Pero no, aquello parecería hipocresía barata, parecería una súplica de clemencia de la que no se creía capaz, de la que no debía ser capaz. No, que Christophe eligiera el momento. Él tenía que esperar.

Cerró los ojos, apoyado contra la ventana ante el frescor de la brisa, todavía con los brazos en la espalda. Aquel primer encuentro violento era tal vez la parte más fácil. El auténtico castigo, el infierno, llegaría después. Intentó imaginarse al Christophe que había conocido antes de esa tarde, el lejano y heroico escritor cuyos retratos seguían cubriendo la pared de su habitación. Intentó saborear la emoción que antes sentía ante la mera mención de su nombre. Pero aquel remoto y maravilloso escritor parisino era ahora de carne y hueso, era el hombre de ojos fríos e irónicos que le había mirado con desdén entre las sombras del dormitorio de Juliet. Marcel se había cerrado el acceso a esas dos enigmáticas figuras, y más que miedo sentía dolor.

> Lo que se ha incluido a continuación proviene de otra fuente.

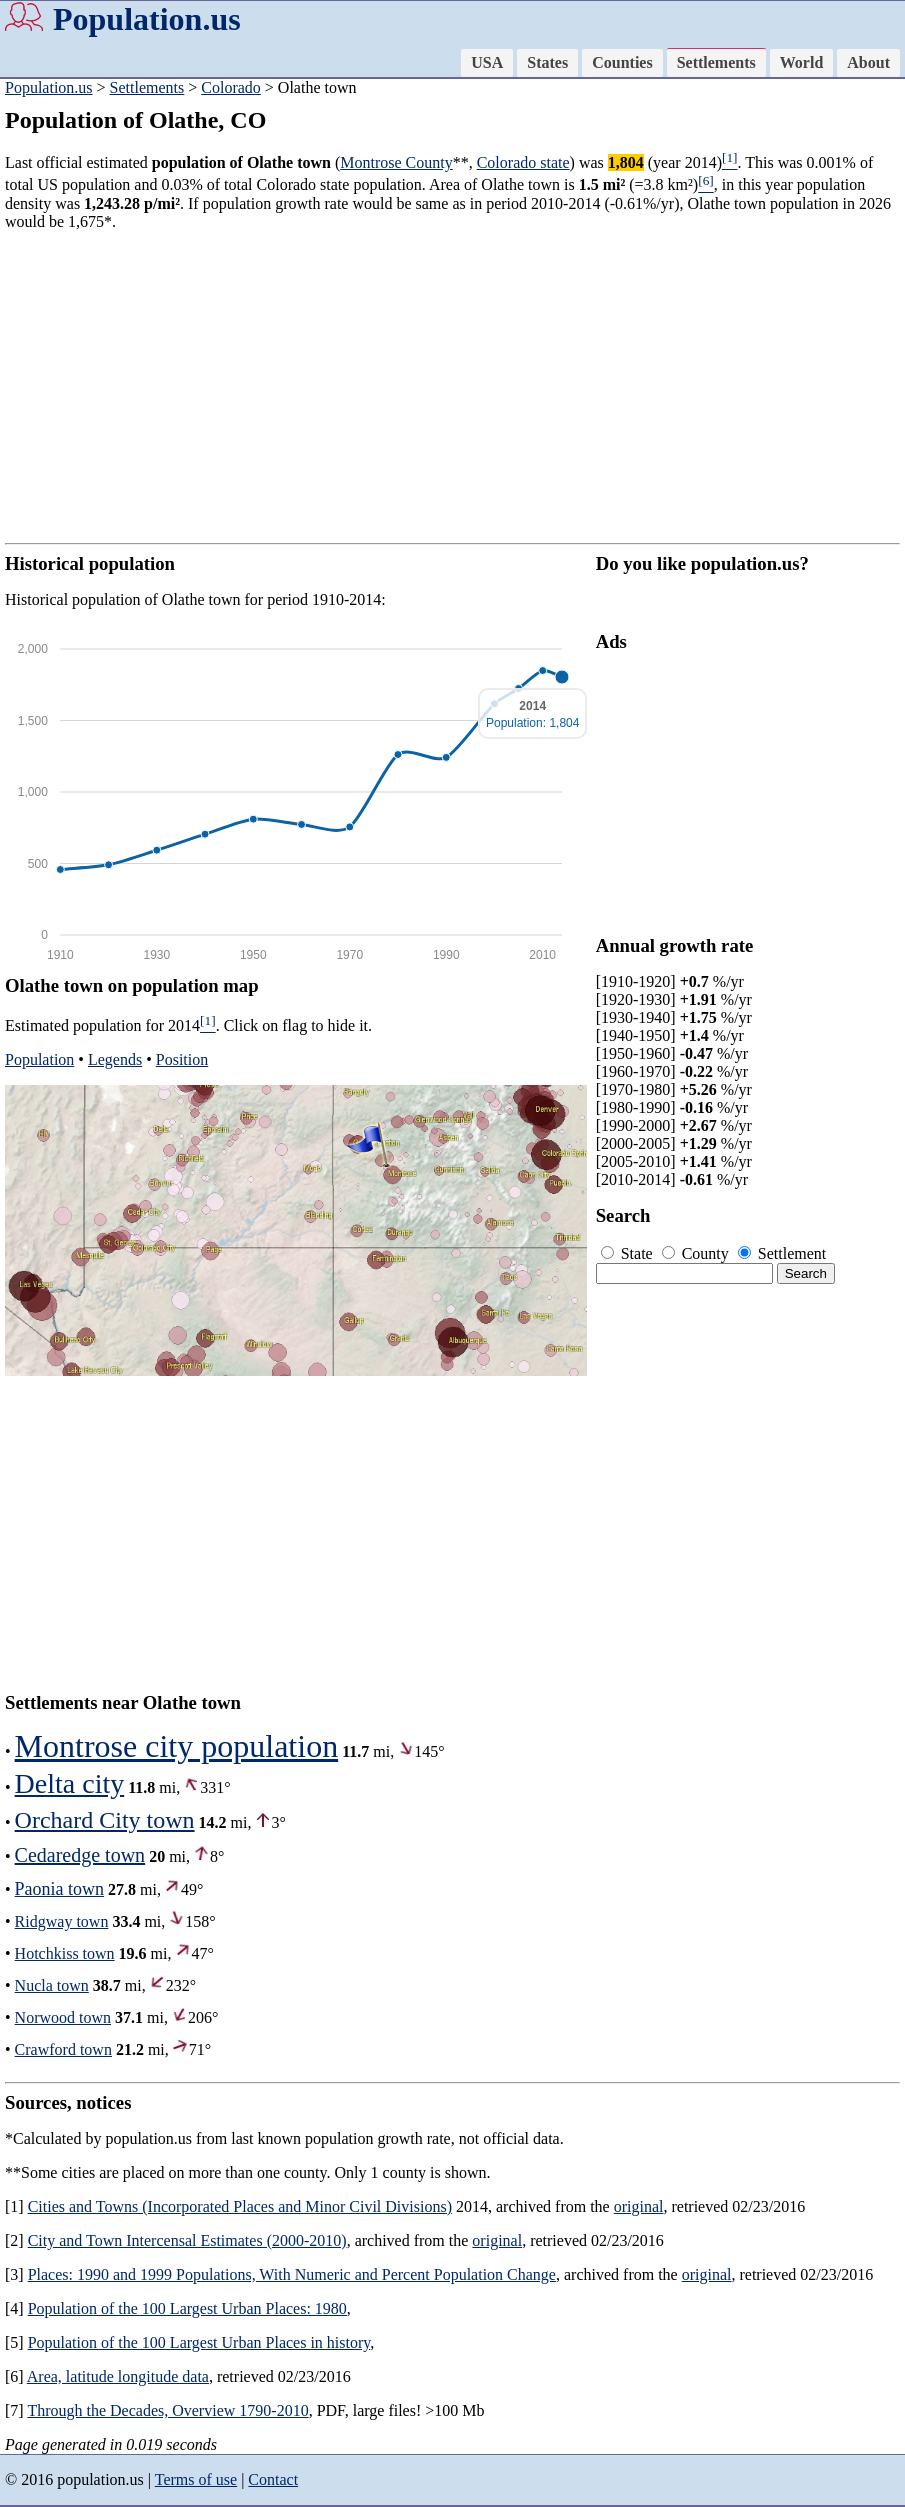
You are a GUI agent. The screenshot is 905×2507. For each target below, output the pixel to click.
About (868, 62)
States (547, 62)
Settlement (782, 1253)
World (802, 62)
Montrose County (396, 162)
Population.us (147, 19)
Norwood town (63, 2017)
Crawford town (63, 2049)
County (697, 1253)
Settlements (716, 62)
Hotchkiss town (65, 1953)
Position (182, 1059)
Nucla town (52, 1985)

Las luces titilaban más allá de los robles y cipreses que se alzaban tras el
garçonnière
, un denso bosque que separaba las mansiones de la Rue Ste. Anne de las de la Rue Dumaine. Era un terreno salvaje y maravilloso de retorcidas higueras y plátanos de afiladas hojas, rosas silvestres y densas cascadas de hiedra, colgadas de las ramas de los robles, que a veces se alzaban con la brisa. Al atardecer cantaban las cigarras, acallando el tintineo y las charlas de los comedores y el grito de los niños, y confiriendo a toda la manzana una discreta intimidad. Ahora era un alivio no ver de las lejanas ventanas más que un súbito estallido de luces amarillas entre las hojas, como el titilar de estrellas. A Marcel siempre le habían encantado esas habitaciones. Cuando era pequeño entraba en ellas para ver el atardecer o para corretear por el suelo polvoriento. El verano anterior, monsieur Philippe había comenzado a llamarlo el
garçonnière
, y a las pocas semanas declaró con expresión de aburrimiento y encogiéndose de hombros:

—La casa es muy pequeña. Debería marcharse y dejárosla a Marie y a ti. —Para Cecile fue un golpe—. Vamos,
ma cher
, en la plantación habría tenido que trasladarse mucho antes. Es
de rigueur
.


De rigueur
! —le había contado Marcel a Richard con el mismo gesto de hastío. Richard se echó a reír. Claro, el hombre no quería que su hijo adolescente pudiera oírle cuando hacía el amor con Cecile. ¿Y qué? Marcel estaba encantado, y monsieur Philippe, fueran cuales fuesen sus motivos, intuía que para Marcel el traslado era estupendo. Se construyó una pequeña cama para la habitación pequeña y se subió una mesa, y una tarde monsieur Philippe trajo de la plantación unos cuantos cuadros viejos y enmarcados, oscurecidos bajo el barniz cuarteado, afirmando que quedarían muy bien en aquellas paredes.


Eh bien
—suspiró al ver por todas partes los dibujos de Marcel. Le dio una calada al puro, dejó caer la ceniza y sonrió—. Haz lo que quieras,
mon fils
, al fin y al cabo son tus habitaciones. —Al día siguiente llegó una alfombra turca, ajada pero todavía hermosa y muy suave.

Eh bien
… había sido un refugio desde el principio. ¿Y ahora? Marcel se habría vuelto loco de no haber contado con aquel santuario.


Je suis un criminel
—lanzó al aire el adorable epíteto. Se le volvieron a llenar los ojos de lágrimas. Se inclinó con delicadeza para bajar la llama de la lámpara, y a continuación se sentó junto a la ventana, con los pies apoyados en el alféizar.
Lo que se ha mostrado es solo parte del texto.